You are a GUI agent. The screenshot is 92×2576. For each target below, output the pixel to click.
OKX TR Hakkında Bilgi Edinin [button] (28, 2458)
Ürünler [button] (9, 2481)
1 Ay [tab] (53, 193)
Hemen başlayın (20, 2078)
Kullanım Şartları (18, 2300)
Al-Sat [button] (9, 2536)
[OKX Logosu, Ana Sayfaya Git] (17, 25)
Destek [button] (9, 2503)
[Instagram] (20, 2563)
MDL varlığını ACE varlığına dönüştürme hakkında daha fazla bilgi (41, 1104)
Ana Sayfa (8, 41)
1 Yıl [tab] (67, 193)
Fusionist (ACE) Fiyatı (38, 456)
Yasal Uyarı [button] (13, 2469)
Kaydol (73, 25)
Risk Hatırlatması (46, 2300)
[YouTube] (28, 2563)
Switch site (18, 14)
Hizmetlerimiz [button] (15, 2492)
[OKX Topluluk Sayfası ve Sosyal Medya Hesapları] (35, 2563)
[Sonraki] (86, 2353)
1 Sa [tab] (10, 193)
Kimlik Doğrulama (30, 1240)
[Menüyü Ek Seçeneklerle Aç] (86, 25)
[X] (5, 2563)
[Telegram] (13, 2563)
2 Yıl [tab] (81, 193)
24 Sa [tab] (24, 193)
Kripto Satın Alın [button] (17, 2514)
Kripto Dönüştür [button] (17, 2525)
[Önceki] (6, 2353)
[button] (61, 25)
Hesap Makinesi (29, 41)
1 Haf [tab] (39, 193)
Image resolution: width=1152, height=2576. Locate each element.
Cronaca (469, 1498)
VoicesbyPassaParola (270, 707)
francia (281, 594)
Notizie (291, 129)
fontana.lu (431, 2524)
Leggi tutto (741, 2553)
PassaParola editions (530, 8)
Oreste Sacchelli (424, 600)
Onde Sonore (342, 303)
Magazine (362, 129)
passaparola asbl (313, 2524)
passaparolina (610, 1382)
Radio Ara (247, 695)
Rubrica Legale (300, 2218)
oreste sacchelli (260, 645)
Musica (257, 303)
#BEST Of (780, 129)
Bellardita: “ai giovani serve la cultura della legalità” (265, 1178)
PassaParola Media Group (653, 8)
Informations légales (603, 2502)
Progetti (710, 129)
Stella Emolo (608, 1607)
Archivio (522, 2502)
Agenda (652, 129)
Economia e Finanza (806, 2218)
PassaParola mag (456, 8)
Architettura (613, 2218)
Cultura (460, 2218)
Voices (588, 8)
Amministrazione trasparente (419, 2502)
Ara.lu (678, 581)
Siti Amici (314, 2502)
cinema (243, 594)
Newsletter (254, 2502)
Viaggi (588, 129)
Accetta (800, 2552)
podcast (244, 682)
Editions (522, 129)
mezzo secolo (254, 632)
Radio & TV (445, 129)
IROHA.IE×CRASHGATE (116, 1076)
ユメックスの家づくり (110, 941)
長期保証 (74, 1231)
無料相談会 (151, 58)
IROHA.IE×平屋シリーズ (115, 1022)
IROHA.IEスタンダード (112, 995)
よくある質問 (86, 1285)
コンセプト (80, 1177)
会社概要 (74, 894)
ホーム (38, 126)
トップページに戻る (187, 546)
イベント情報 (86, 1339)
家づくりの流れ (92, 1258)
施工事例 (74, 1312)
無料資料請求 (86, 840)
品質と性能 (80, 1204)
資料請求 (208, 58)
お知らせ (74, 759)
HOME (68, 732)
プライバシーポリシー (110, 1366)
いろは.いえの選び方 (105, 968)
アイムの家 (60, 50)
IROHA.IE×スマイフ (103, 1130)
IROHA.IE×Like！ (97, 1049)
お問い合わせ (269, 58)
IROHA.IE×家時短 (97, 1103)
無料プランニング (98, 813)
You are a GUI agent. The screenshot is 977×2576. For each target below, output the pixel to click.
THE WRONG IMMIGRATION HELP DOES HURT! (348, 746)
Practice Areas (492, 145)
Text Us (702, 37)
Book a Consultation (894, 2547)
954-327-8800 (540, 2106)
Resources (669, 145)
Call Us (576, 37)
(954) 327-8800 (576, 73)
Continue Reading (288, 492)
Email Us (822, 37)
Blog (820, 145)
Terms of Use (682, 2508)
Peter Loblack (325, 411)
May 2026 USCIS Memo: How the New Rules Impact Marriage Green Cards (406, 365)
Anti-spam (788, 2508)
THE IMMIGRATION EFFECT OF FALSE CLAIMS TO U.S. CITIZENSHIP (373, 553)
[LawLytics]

-- TASK STATEMENT --
Within the listing above, extract exactly the lines from the line with "[Önceki] (6, 2353)" to the line with "Oreste Sacchelli (424, 600)", the two named lines included, and no others.

-- RESULT BELOW --
[Önceki] (6, 2353)
[button] (61, 25)
Hesap Makinesi (29, 41)
1 Haf [tab] (39, 193)
Image resolution: width=1152, height=2576. Locate each element.
Cronaca (469, 1498)
VoicesbyPassaParola (270, 707)
francia (281, 594)
Notizie (291, 129)
fontana.lu (431, 2524)
Leggi tutto (741, 2553)
PassaParola editions (530, 8)
Oreste Sacchelli (424, 600)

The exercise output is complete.